John McCone was instated as the Director of the CIA after John F. Kennedy fired its previous director, Allen Dulles, for the CIA’s catastrophic attempt to unseat Fidel Castro by invading the Bay of Pigs in Cuba.
When John F. Kennedy was assassinated, McCone remained the director of the CIA at the behest of then President Lyndon Johnson. He became an important witness in the Warren Commission, which was created to investigate the murder of JFK.
McCone testified that the CIA possessed no evidence that suggested Lee Harvey Oswald, a self-proclaimed Marxist, was part of any foreign or domestic conspiracy. The Warren Commission agreed with McCone, and its final report concluded that Oswald acted alone; characterizing his actions as a result of his mental instability.
But a classified report hidden deep within the CIA has finally come to light, suggesting that the CIA played a role in concealing information about the JFK assassination from the Warren Commission.
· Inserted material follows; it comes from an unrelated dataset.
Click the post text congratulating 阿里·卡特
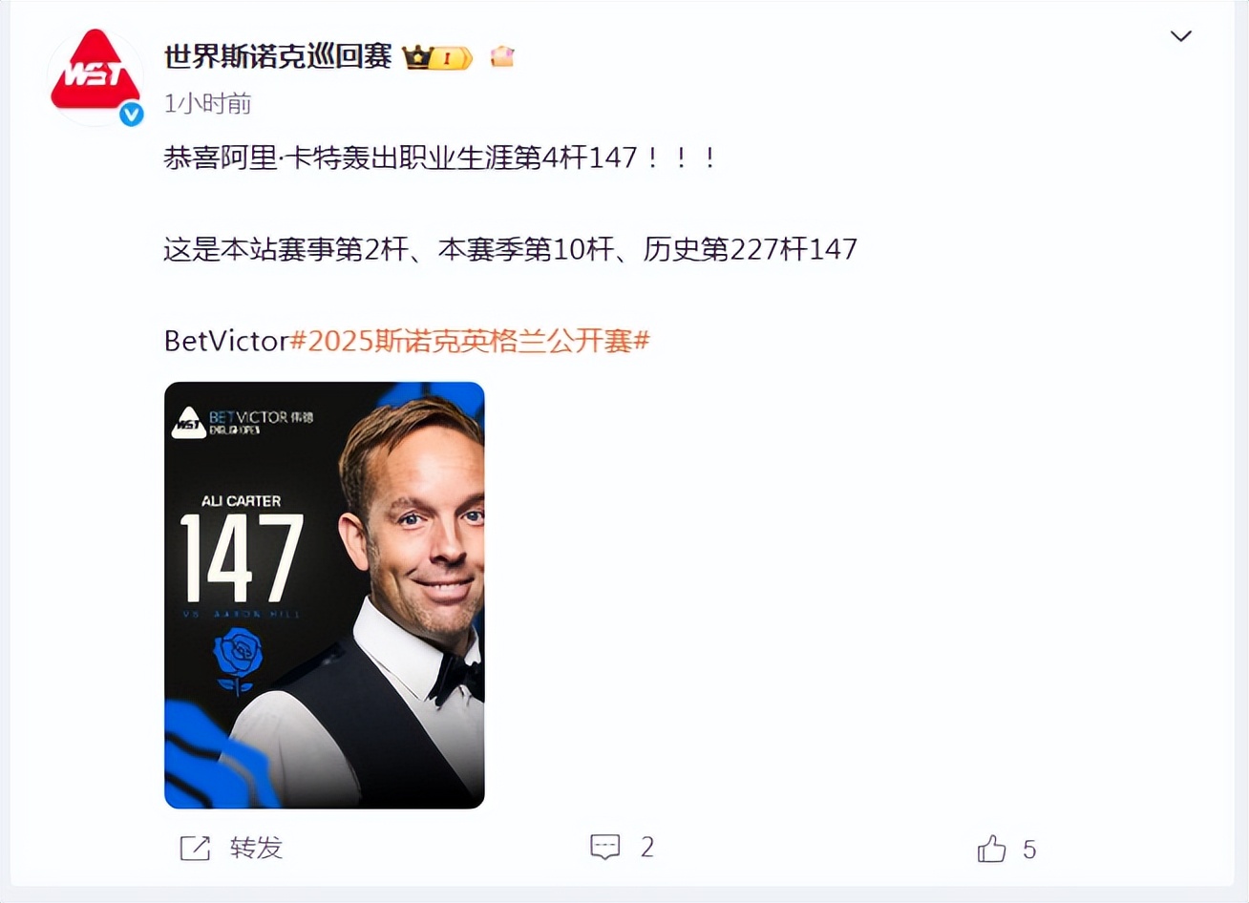[x=440, y=158]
The report, written by a CIA in-house historian, confirms that McCone and other high-ranking CIA officers were “complicit” in hiding information from the commission. The CIA released a statement to Politico Magazine, saying it decided to finally declassify the report “to highlight misconceptions about the CIA’s connection to JFK’s assassination”.
The report found that the most important and influential information that McCone hid from commission was the existence of CIA plots to assassinate Fidel Castro. Without this knowledge, the Warren Commission never even considered whether the assassination of John F. Kennedy could have been retaliation for CIA plots to kill Castro.
Other crucial evidence McCone withheld from the commission includes the fact that the CIA was in communication with Oswald for unknown reasons prior to 1963, that they secretly monitored Oswald’s letters after he tried to defect to the Soviet Union in 1959, and that just weeks before he murdered Kennedy, Oswald met with spies from the Cuban and Soviet governments in Mexico City, the Politico Magazine reports.
The family and friends of Robert Kennedy, JFK’s brother, admit that Robert always maintained a belief that Castro was behind the assassination of his brother. “Did Castro kill the president because the president had tried to kill Castro? Had the administration’s obsession with Cuba inadvertently inspired a politicized sociopath to murder John Kennedy?” the report wonders.
These are questions the Warren Commission had a right to ask, and when information regarding the plots to kill Castro emerged in the 1970’s, staffers of the commission said that if they had known about it before, they would have been able to conduct a thorough investigation into whether JFK’s murder was retaliation by Castro or one of his supporters.